**Written problem**
In the patch review email, which file does the patch modify?

From: Michal Hocko <mhocko@kernel.org>
To: Johannes Weiner <hannes@cmpxchg.org>
Cc: Andrew Morton <akpm@linux-foundation.org>,
Roman Gushchin <guro@fb.com>, Tejun Heo <tj@kernel.org>,
linux-mm@kvack.org, cgroups@vger.kernel.org,
linux-kernel@vger.kernel.org, kernel-team@fb.com
Subject: Re: [PATCH v2 2/3] mm: memcontrol: clean up and document effective low/min calculations
Date: Thu, 30 Jan 2020 13:54:55 +0100 [thread overview]
Message-ID: <20200130125455.GV24244@dhcp22.suse.cz> (raw)
In-Reply-To: <20191219200718.15696-3-hannes@cmpxchg.org>
On Thu 19-12-19 15:07:17, Johannes Weiner wrote:
> The effective protection of any given cgroup is a somewhat complicated
> construct that depends on the ancestor's configuration, siblings'
> configurations, as well as current memory utilization in all these
> groups. It's done this way to satisfy hierarchical delegation
> requirements while also making the configuration semantics flexible
> and expressive in complex real life scenarios.
>
> Unfortunately, all the rules and requirements are sparsely documented,
> and the code is a little too clever in merging different scenarios
> into a single min() expression. This makes it hard to reason about the
> implementation and avoid breaking semantics when making changes to it.
>
> This patch documents each semantic rule individually and splits out
> the handling of the overcommit case from the regular case.
>
> Signed-off-by: Johannes Weiner <hannes@cmpxchg.org>
It took me a while to double check that the new code is indeed
equivalent but the result is easier to grasp indeed.
Acked-by: Michal Hocko <mhocko@suse.com>
> ---
> mm/memcontrol.c | 190 ++++++++++++++++++++++++++----------------------
> 1 file changed, 104 insertions(+), 86 deletions(-)
>
> diff --git a/mm/memcontrol.c b/mm/memcontrol.c
> index 874a0b00f89b..9c771c4d6339 100644
> --- a/mm/memcontrol.c
> +++ b/mm/memcontrol.c
> @@ -6204,65 +6204,55 @@ struct cgroup_subsys memory_cgrp_subsys = {
> .early_init = 0,
> };
>
> -/**
> - * mem_cgroup_protected - check if memory consumption is in the normal range
> - * @root: the top ancestor of the sub-tree being checked
> - * @memcg: the memory cgroup to check
> - *
> - * WARNING: This function is not stateless! It can only be used as part
> - * of a top-down tree iteration, not for isolated queries.

**Recorded data**
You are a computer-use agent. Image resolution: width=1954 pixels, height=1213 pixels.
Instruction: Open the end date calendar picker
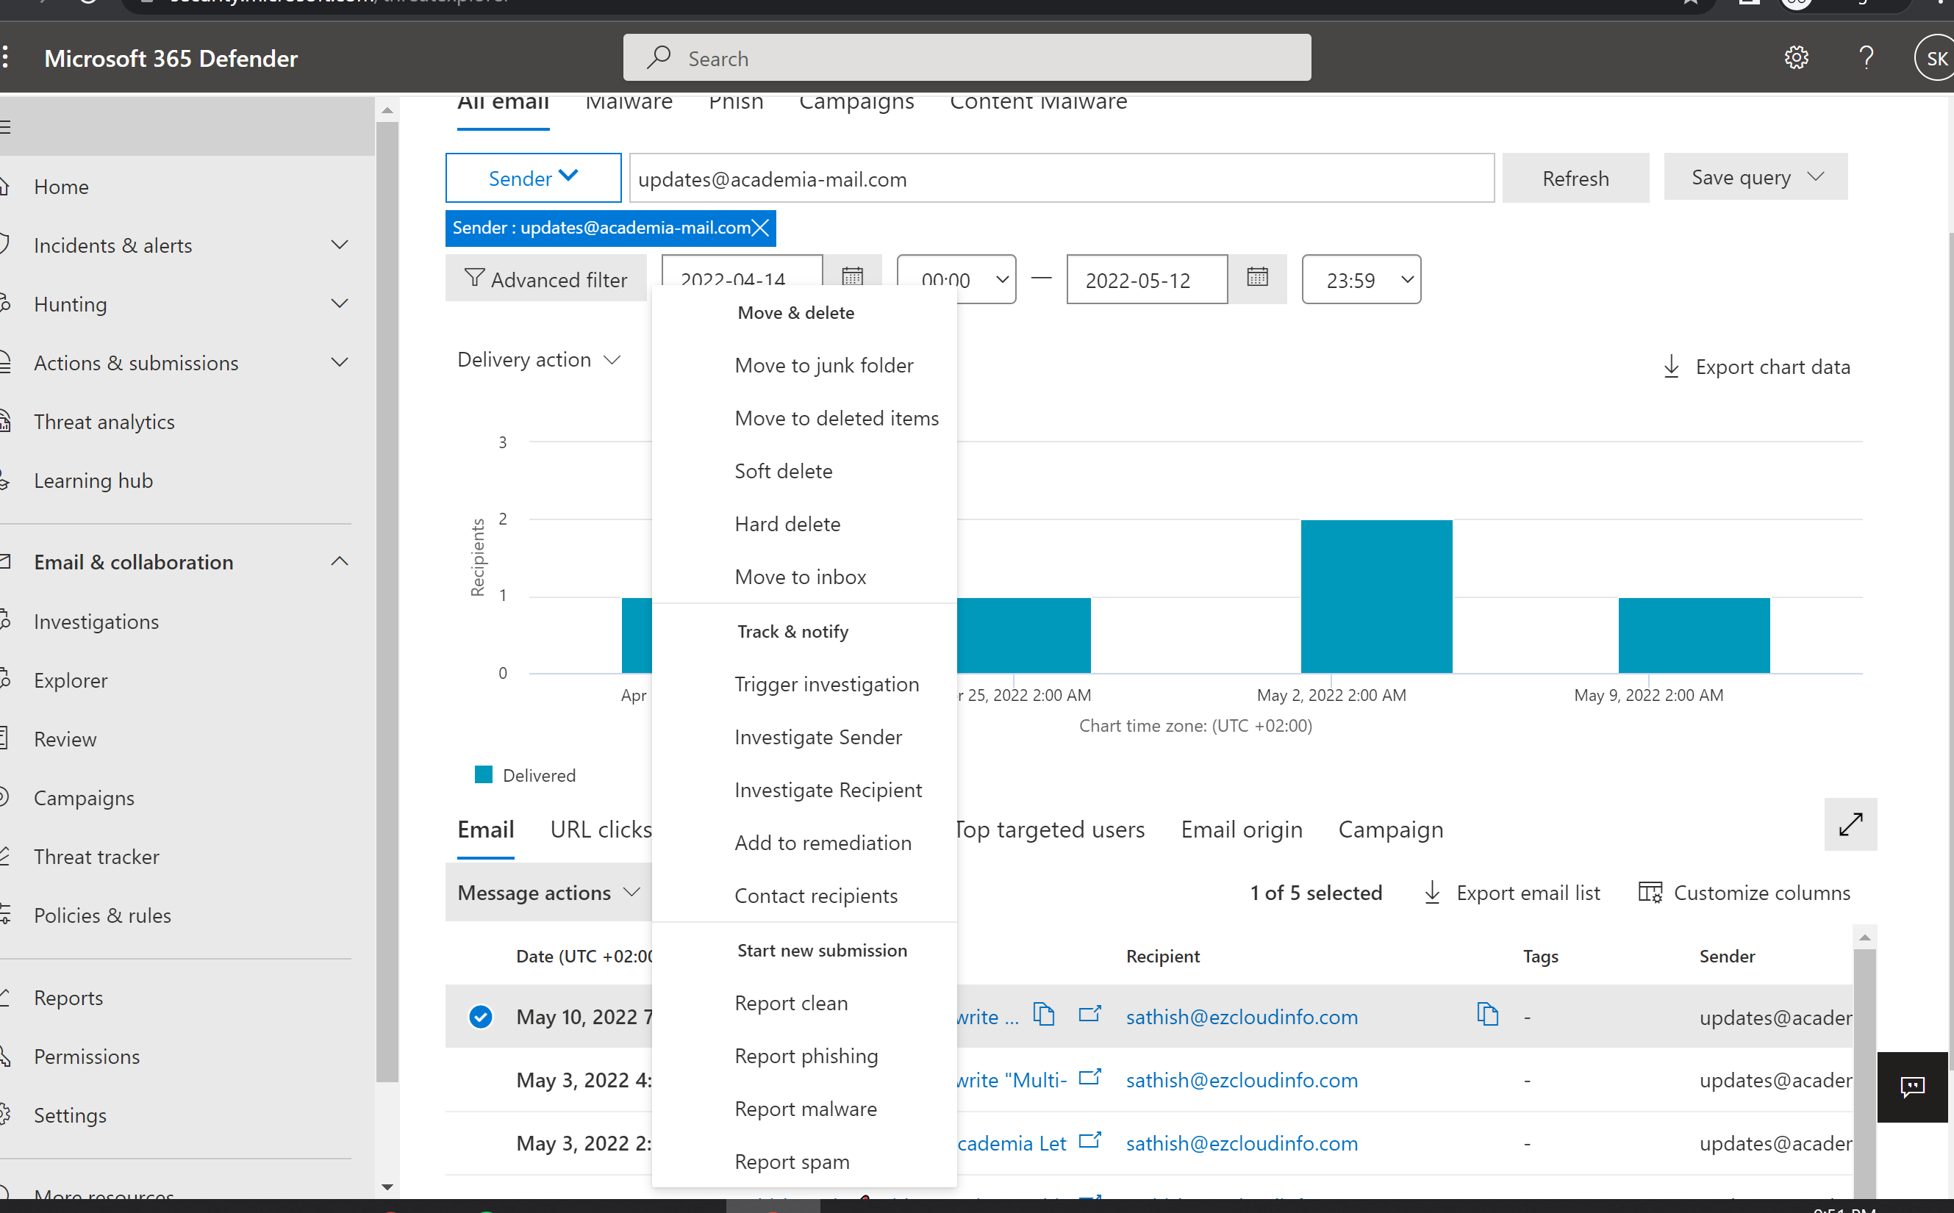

**Output**
mm/memcontrol.c